Posted on: May 21st, 2021 by admin 1 Comment
Print Page

Earlier this month, AuntMinnie.com hosted a virtual conference during which a series of online lectures on advances in artificial intelligence (AI) were delivered by six experts. Although the presentations were scheduled at a time convenient for viewers in the USA and Europe, it is likely that many people were unable to take advantage of the opportunity to learn about this rapidly evolving field. The good news is that all these excellent lectures are now freely available and can be viewed at your leisure.

Bradley Erickson of the Mayo Clinic in Minnesota asked, “Deep learning in radiology: can we trust it?” He showed how the number of research articles on deep learning – also known as convolutional neural networks – has increased exponentially during the past five years, but argued that while AI is incredibly powerful, we may not always understand the subtle features and unintended consequences. Maryellen Giger of the University of Chicago considered the efforts to support the development of AI for diagnosis and treatment of Covid-19. Given that we are still dealing with the pandemic, this vital research is ongoing.

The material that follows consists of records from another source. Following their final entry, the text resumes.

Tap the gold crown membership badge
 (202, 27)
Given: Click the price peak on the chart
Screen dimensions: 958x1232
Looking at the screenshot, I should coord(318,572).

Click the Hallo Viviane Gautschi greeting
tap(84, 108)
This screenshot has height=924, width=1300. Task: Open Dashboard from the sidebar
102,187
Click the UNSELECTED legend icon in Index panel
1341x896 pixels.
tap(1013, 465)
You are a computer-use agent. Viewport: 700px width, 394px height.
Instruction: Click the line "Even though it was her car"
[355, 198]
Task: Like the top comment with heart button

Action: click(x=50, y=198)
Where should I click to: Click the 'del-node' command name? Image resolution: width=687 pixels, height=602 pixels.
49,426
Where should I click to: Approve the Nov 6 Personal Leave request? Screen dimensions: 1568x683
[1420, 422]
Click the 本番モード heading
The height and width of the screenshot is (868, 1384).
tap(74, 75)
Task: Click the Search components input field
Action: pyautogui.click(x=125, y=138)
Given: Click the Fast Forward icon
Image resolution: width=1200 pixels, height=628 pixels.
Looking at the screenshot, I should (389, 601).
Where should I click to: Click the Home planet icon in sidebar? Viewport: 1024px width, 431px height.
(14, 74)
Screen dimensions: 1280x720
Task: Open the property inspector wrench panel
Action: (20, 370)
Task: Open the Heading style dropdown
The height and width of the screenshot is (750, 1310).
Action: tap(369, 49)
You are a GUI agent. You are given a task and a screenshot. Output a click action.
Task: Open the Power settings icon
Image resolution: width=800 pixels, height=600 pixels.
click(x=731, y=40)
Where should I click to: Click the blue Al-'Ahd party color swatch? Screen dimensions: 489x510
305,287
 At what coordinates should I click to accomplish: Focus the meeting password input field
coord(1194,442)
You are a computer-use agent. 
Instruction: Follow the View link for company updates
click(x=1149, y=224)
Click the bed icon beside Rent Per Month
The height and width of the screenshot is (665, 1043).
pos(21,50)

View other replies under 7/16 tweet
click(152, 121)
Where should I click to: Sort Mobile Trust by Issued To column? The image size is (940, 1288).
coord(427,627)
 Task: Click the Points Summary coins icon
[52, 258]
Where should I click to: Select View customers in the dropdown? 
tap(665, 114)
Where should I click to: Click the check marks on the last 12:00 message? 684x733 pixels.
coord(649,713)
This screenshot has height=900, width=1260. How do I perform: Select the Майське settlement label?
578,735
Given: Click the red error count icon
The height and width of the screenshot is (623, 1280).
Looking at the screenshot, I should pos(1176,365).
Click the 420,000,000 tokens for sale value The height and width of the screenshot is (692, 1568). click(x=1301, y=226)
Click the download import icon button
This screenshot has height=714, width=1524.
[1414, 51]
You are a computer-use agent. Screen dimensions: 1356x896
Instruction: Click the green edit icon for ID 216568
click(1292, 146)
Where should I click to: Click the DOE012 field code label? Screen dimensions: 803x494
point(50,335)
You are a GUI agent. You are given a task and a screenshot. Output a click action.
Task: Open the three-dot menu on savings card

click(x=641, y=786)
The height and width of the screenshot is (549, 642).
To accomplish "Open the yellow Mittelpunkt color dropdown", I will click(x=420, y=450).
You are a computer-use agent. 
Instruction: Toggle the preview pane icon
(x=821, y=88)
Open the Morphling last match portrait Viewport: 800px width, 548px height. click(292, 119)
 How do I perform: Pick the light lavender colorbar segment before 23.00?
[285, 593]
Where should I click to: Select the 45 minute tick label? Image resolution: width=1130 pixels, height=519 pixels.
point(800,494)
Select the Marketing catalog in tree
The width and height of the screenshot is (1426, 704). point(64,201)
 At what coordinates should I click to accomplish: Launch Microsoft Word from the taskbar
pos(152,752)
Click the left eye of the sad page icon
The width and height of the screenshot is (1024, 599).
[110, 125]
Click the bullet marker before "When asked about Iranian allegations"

While the radiology community has been quick to embrace AI, that enthusiasm has apparently been dampened by a lack of reimbursement. Melissa Chen from the University of Texas (seen left) addressed this topic with a lecture entitled, “How to get paid using radiology AI,” and introduced a series of tools based on the Medicare payment model. Emily Conant of the University of Pennsylvania spoke on AI applications in mammographic screening, and she argued that, while AI has considerable potential, there are still some challenges that need to be addressed before widespread adoption.

Amy Patel of the University of Missouri in Kansas City presented her experience in using the AI tools from Koios Medical for hand-held ultrasound to detect breast cancer. Among her findings were fewer false positives, fewer false negatives, and a reduction in unnecessary biopsies. Importantly, the time saved in making a diagnosis was up to two minutes which led to greater patient throughput.

Peter Chang of the University of California, Irvine (seen right), who is both a neuroradiologist and software engineer, provided practical advice for evaluating more than 300 AI medical imaging tools now available in the marketplace. He highlighted various tools, including triage to improve workflow, image quality improvement, oncology applications and tools for segmentation and quantification. If you’re interested in AI applied to medical imaging, and you have a few hours to spare – perhaps on a rainy day – then these six lectures will provide a useful tutorial.

One Response

  1. johan walters says:

    Hi Kit
    I hope the argument that the invasion of the workspace of radiologists resulting in redundancy for some of their number is not going to take traction. It’s somewhat precious to take the position that this task is sacrosanct, an exclusive domain. Progress has replaced everything from the past. It’s up to the radiologists to re-invent themselves.